**Task prompt**
Nothing but the lines from the one containing "The width and" to the end of the records that follow should be transcribed, each exactly, with the pictures left out.

**Recorded information**
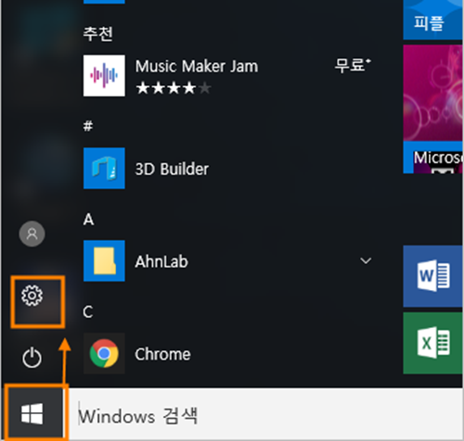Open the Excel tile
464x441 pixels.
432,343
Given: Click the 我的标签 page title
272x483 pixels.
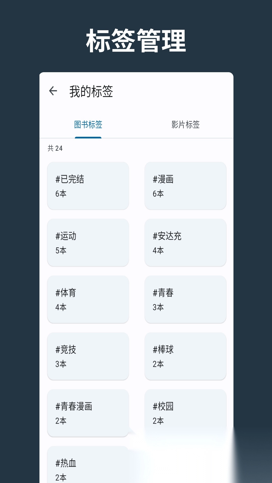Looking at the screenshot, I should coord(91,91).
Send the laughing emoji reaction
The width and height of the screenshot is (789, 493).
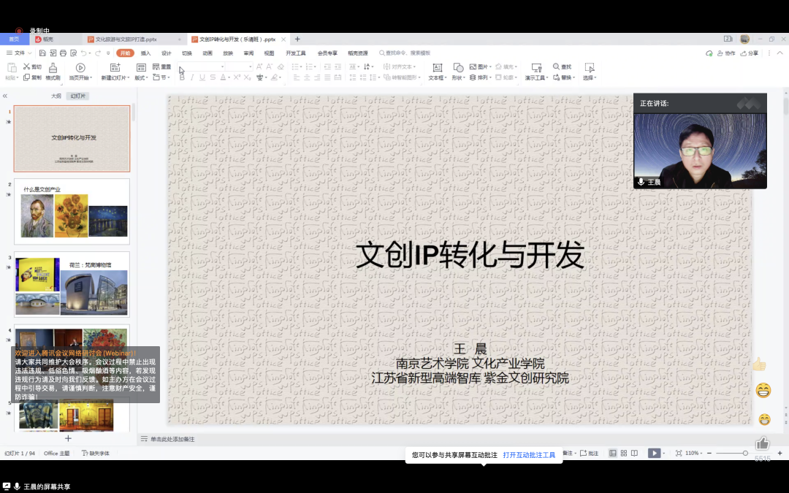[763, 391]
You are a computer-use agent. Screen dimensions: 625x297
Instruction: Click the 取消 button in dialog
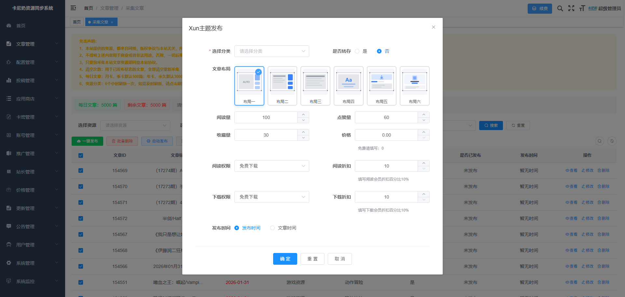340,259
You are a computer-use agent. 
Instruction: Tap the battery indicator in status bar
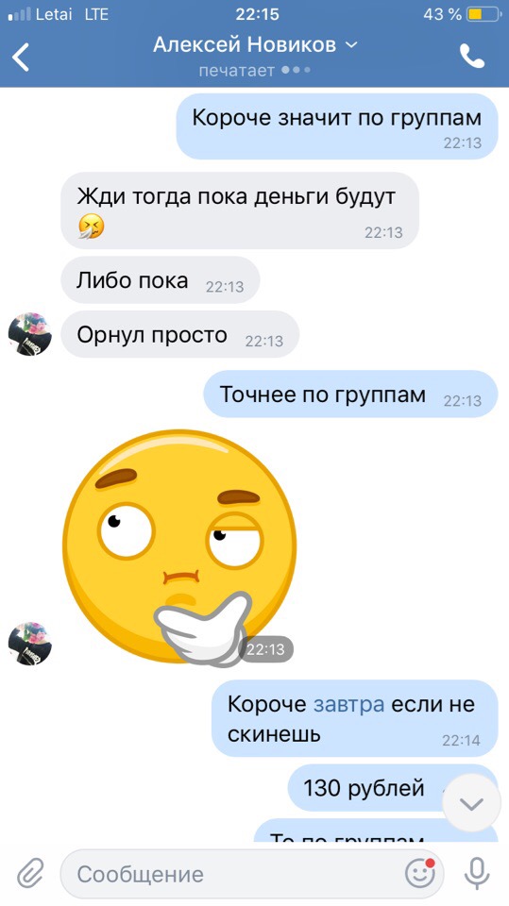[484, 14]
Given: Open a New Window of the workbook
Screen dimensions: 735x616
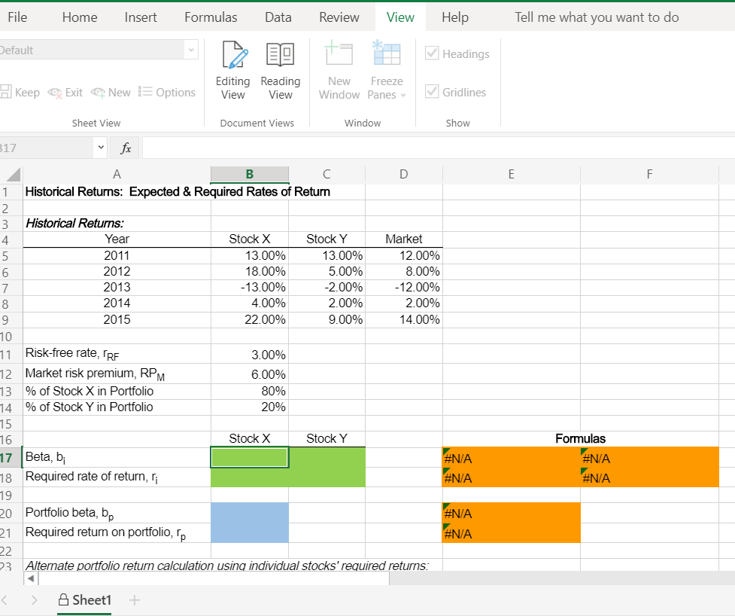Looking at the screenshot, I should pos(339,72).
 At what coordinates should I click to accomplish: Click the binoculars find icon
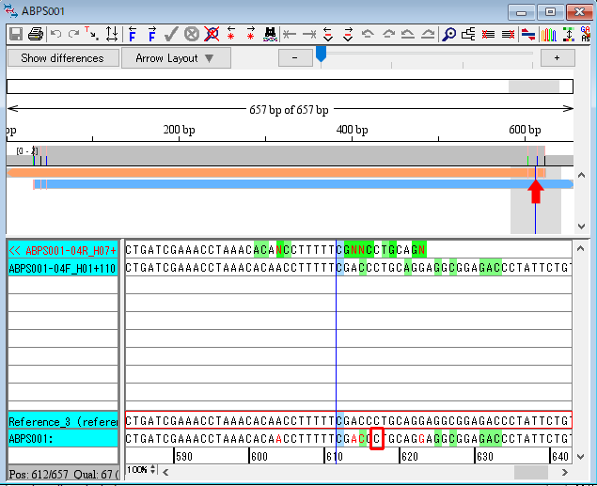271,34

**Problem solution**
The width and height of the screenshot is (789, 493).
[763, 391]
You are a computer-use agent. Screen dimensions: 625x297
Instruction: Click the 取消 button in dialog
340,259
You are a computer-use agent. 
Instruction: Tap the battery indicator in status bar
[484, 14]
Given: Open a New Window of the workbook
Screen dimensions: 735x616
Looking at the screenshot, I should pos(339,72).
 At what coordinates should I click to accomplish: Click the binoculars find icon
271,34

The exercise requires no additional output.